また、どのリソースをどのモジュールで作成するかも指定できます。多くの場合、マルチリージョンを対応するために用いられます。
alias providerの作成
alias providerの定義は、providerブロックに、alias
属性を付けることで作成可能です。
alias providerの作成例:
# aliasを指定しないリソースが使用するデフォルトのprovider
provider "google" {
project = "test-project"
region = "asia-northeast1"
zone = "asia-northeast1-a"
}
# alias provider:ここで定義されていない設定はデフォルトのproviderを参照する
provider "google" {
alias = "us-google" # alias指定
project = "test-project"
region = "us-central1"
zone = "us-central1-a"
}
aliasの使用
aliasの指定は<provider>.<alias>
で指定します。
- 注意点:
""
で囲む必要はない- 以下のブロック内にのみ使用可能
- resource
- data
- module
resourceでの指定例:
# default providerの定義
provider "google" {
project = "test-project"
region = "asia-northeast1"
zone = "asia-northeast1-a"
}
# alias providerの定義
provider "google" {
alias = "us-google"
project = "test-project"
region = "us-central1"
zone = "us-central1-a"
}
# provider指定なし(default provider使用)
resource "google_compute_instance" "vm_instance" {
name = "terraform-instance"
machine_type = "f1-micro"
boot_disk {
initialize_params {
image = "debian-cloud/debian-9"
}
}
network_interface {
network = "default"
access_config {
}
}
}
# alias provider指定
resource "google_compute_instance" "vm_instance-us" {
provider = google.us-google # alias providerを指定
name = "terraform-instance-us"
machine_type = "f1-micro"
boot_disk {
initialize_params {
image = "debian-cloud/debian-9"
}
}
network_interface {
network = "default"
access_config {
}
}
}
provider plugin cache
上記で説明した通、terraform initはカレントディレクトリにプラグインをダウンロード&インストールします。

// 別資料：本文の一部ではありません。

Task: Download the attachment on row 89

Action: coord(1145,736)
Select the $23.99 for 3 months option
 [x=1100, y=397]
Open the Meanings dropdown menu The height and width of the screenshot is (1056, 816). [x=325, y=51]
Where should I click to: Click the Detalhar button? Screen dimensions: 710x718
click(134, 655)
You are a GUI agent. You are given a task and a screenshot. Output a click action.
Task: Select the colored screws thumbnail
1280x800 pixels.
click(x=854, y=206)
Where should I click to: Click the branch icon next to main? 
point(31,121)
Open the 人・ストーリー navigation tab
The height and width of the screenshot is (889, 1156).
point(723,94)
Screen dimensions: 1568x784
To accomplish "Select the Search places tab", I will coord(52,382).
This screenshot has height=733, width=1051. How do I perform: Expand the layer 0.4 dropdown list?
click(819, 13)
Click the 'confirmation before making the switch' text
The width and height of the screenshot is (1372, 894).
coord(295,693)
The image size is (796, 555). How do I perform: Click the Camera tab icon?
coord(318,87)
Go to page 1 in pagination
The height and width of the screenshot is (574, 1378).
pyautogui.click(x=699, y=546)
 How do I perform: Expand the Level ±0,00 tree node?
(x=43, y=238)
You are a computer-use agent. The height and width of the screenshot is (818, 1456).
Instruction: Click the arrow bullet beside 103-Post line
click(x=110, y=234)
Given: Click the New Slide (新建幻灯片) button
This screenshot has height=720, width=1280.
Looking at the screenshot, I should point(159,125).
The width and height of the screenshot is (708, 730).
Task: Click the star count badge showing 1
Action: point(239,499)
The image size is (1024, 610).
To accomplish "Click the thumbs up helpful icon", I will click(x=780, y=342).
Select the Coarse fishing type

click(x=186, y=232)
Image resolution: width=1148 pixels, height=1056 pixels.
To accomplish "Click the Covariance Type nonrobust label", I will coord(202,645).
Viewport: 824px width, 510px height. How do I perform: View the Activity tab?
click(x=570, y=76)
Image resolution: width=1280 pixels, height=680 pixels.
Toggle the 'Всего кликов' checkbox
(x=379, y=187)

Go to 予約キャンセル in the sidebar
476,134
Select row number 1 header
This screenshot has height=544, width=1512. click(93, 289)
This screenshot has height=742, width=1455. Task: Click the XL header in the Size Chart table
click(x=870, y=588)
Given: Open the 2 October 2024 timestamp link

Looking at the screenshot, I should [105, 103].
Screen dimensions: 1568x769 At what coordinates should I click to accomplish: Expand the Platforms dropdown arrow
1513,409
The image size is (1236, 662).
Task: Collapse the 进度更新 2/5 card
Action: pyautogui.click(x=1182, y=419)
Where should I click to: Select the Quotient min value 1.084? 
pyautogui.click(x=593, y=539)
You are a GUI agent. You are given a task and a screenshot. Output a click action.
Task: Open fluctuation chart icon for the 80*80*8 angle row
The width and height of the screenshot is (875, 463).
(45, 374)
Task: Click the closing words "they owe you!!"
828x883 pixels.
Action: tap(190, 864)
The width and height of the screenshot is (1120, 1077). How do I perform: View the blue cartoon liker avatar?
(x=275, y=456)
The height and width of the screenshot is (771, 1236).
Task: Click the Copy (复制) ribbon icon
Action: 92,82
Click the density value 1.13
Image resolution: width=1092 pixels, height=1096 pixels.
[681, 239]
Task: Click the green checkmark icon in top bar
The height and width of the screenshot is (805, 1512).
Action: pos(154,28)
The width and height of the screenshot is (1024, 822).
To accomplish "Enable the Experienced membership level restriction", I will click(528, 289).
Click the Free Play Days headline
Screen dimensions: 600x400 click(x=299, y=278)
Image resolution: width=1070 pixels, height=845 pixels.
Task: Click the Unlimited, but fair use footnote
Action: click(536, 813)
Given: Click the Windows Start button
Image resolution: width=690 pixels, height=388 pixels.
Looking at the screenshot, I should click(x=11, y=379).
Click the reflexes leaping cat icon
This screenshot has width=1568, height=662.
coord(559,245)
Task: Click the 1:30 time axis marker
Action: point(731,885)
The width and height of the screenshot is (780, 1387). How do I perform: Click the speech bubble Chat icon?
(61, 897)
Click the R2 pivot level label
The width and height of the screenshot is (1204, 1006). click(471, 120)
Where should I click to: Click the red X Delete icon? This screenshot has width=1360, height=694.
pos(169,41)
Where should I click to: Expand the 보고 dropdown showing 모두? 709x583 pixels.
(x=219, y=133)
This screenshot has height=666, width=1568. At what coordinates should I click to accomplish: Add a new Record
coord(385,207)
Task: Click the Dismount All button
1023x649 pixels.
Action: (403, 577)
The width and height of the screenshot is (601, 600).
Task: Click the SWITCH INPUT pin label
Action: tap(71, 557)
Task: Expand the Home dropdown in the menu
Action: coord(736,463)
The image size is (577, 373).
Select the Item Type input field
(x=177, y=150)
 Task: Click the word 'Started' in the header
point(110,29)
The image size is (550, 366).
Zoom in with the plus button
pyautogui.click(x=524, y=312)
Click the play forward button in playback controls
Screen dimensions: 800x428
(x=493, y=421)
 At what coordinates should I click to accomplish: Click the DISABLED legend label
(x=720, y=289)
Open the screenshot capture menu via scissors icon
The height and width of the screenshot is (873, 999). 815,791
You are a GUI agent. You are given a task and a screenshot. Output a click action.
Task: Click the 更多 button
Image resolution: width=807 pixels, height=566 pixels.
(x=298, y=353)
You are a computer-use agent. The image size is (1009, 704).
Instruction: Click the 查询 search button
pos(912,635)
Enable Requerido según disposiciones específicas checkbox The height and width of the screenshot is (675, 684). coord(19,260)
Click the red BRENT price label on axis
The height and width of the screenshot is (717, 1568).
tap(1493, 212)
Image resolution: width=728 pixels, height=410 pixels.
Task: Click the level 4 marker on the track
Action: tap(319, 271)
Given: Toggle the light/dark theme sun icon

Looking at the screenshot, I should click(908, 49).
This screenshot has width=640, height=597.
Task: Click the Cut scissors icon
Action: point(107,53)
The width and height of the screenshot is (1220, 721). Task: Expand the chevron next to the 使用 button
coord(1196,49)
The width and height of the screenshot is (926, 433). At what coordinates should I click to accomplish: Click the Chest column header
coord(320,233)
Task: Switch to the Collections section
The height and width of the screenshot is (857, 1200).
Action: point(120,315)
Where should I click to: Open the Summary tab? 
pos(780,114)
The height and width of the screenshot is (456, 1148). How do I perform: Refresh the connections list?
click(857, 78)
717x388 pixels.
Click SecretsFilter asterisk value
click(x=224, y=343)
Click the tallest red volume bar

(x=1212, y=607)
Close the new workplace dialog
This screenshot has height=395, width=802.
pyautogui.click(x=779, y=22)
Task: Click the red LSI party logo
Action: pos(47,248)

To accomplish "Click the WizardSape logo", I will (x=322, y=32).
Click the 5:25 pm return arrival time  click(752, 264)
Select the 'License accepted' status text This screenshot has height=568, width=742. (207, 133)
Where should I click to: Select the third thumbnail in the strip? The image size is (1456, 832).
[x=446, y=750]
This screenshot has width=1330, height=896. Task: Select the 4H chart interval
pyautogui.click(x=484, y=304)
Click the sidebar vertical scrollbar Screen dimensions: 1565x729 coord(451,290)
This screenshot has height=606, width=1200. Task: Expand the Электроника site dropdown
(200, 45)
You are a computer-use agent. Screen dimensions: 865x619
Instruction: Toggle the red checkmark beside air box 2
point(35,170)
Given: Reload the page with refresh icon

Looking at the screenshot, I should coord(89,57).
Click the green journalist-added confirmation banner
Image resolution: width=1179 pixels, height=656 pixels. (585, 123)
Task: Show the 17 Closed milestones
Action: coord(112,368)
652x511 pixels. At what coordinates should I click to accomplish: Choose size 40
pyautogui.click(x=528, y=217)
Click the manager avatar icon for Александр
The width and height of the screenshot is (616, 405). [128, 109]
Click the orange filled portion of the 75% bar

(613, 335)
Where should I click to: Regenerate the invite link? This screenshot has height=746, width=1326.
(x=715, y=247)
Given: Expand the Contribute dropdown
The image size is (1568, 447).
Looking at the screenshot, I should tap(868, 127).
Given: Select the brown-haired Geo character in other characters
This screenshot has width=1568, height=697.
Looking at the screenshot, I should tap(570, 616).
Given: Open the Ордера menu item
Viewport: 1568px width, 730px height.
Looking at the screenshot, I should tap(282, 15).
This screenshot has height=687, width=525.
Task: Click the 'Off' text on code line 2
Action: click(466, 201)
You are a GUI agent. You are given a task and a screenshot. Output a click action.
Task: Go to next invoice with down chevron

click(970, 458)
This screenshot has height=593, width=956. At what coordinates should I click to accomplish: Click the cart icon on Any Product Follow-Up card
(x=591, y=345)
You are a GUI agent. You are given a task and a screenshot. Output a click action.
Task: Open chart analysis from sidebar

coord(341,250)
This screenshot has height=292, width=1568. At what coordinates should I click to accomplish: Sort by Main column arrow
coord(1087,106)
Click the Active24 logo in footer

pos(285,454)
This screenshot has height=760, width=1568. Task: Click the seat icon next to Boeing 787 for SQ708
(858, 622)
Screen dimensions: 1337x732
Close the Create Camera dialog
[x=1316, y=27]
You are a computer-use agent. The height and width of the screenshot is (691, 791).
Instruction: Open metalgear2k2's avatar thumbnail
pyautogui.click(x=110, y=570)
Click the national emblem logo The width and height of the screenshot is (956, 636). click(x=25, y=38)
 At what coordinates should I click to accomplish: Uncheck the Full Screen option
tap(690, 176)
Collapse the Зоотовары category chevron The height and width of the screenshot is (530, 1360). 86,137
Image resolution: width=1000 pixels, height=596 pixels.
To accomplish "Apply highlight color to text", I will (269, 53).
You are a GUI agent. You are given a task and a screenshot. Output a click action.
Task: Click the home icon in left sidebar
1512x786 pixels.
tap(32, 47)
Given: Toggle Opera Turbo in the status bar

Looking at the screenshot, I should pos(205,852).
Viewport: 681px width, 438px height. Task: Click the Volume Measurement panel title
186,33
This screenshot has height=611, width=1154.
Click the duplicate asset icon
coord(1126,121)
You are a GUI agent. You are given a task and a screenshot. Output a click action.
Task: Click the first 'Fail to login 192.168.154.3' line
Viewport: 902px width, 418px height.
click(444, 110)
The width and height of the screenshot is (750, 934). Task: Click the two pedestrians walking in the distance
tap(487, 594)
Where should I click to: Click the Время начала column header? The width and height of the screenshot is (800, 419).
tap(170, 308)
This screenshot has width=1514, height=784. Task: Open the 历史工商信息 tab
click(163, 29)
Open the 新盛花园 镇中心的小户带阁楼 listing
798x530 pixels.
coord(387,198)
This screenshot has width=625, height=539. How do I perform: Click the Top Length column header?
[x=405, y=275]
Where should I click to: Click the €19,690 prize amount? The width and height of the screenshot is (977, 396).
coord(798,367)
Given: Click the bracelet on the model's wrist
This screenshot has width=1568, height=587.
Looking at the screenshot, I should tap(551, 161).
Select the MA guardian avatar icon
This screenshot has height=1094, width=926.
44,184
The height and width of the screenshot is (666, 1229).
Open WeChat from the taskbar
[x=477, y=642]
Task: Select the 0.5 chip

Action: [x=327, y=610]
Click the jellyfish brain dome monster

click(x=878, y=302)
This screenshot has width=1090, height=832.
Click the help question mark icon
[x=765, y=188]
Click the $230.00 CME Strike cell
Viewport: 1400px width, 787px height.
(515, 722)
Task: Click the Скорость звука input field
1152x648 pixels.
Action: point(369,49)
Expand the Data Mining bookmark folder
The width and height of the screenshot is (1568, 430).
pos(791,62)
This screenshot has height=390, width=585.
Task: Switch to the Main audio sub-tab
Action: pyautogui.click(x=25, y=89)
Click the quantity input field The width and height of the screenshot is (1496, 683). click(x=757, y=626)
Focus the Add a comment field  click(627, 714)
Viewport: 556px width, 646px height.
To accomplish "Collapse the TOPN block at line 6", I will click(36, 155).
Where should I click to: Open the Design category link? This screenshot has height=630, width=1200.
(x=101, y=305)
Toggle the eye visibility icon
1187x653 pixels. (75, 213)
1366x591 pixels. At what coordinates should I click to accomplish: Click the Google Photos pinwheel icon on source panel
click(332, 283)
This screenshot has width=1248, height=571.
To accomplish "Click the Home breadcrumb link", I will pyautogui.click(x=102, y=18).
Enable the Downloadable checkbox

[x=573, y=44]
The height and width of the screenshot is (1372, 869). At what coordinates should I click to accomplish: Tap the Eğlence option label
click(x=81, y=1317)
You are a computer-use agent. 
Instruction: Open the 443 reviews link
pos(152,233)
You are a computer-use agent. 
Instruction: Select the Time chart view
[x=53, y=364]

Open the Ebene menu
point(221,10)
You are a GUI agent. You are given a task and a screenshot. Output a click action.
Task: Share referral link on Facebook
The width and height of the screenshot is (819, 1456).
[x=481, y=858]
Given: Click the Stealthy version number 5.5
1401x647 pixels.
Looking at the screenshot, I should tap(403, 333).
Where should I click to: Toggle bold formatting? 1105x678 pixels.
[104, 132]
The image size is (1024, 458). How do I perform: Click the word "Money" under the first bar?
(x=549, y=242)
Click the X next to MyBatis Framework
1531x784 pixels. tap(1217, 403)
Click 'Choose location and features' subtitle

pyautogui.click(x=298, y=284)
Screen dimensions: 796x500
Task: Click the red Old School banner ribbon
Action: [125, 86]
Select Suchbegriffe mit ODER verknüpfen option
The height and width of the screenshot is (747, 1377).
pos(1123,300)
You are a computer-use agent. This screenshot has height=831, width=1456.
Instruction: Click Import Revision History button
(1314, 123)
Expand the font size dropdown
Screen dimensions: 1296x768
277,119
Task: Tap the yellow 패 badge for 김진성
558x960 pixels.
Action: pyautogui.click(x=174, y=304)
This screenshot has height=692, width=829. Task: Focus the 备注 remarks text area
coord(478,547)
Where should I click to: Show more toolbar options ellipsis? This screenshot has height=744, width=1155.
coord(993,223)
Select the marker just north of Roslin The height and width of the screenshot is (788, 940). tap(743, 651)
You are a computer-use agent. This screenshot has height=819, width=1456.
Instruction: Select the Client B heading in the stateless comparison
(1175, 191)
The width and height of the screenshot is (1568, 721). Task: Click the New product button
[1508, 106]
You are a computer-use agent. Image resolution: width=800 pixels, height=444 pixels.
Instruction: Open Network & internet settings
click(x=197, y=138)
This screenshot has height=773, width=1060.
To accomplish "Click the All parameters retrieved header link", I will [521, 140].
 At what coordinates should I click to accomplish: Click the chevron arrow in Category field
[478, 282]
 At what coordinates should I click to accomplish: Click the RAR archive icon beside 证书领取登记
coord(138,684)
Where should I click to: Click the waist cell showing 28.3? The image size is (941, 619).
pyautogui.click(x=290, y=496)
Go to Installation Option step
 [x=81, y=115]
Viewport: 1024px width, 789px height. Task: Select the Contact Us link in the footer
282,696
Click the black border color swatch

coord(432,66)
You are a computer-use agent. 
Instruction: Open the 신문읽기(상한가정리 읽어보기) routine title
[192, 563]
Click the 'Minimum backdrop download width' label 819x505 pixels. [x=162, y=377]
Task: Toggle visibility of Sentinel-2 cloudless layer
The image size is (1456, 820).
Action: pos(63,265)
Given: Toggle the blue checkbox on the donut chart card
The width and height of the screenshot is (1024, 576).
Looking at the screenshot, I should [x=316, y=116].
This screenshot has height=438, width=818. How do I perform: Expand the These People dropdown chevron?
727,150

インストール場所は、.\.terraform\plugins\<os_arch>
配下になります。
ワークディレクトリが沢山ある場合、同じプラグインをダウンロードすることになってしまいます。
そこで、プラグインのディレクトリを指定する仕組みがあります。
それは、terraformの設定ファイルにplugin_cache_dir
設定を追加することです。設定方法
この設定によって、各ワークディレクトリにプラグインを配置しなくなります。
注意点:
- 事前に手動で
plugin_cache_dir
指定するディレクトリを用意する - windows環境でも、パスに
\
ではなく、/
を使用してください。 - 環境変数
TF_PLUGIN_CACHE_DIR
でも設定可能- 環境変数の優先度は設定ファイルより高い
- 例
export TF_PLUGIN_CACHE_DIR="$HOME/.terraform.d/plugin-cache"
キャシューの動作:
When a plugin cache directory is enabled, the terraform init command will still access the plugin distribution server to obtain metadata about which plugins are available, but once a suitable version has been selected it will first check to see if the selected plugin is already available in the cache directory. If so, the already-downloaded plugin binary will be used.If the selected plugin is not already in the cache, it will be downloaded into the cache first and then copied from there into the correct location under your current working directory.When possible, Terraform will use hardlinks or symlinks to avoid storing a separate copy of a cached plugin in multiple directories. At present, this is not supported on Windows and instead a copy is always created.
上記引用通り、terraform initするときに、キャッシュフォルダからワークディレクトリへコピー(Windowsの場合)して使用するらしいです。
※Linuxの場合はhardlinks or symlinksを作成することになります。
最後に
今回でproviderに関数内容をご紹介しました。
providerの使い方は基本中の基本なので、是非覚えておいてください。
ここまで読んでいただいて、お疲れ様でした。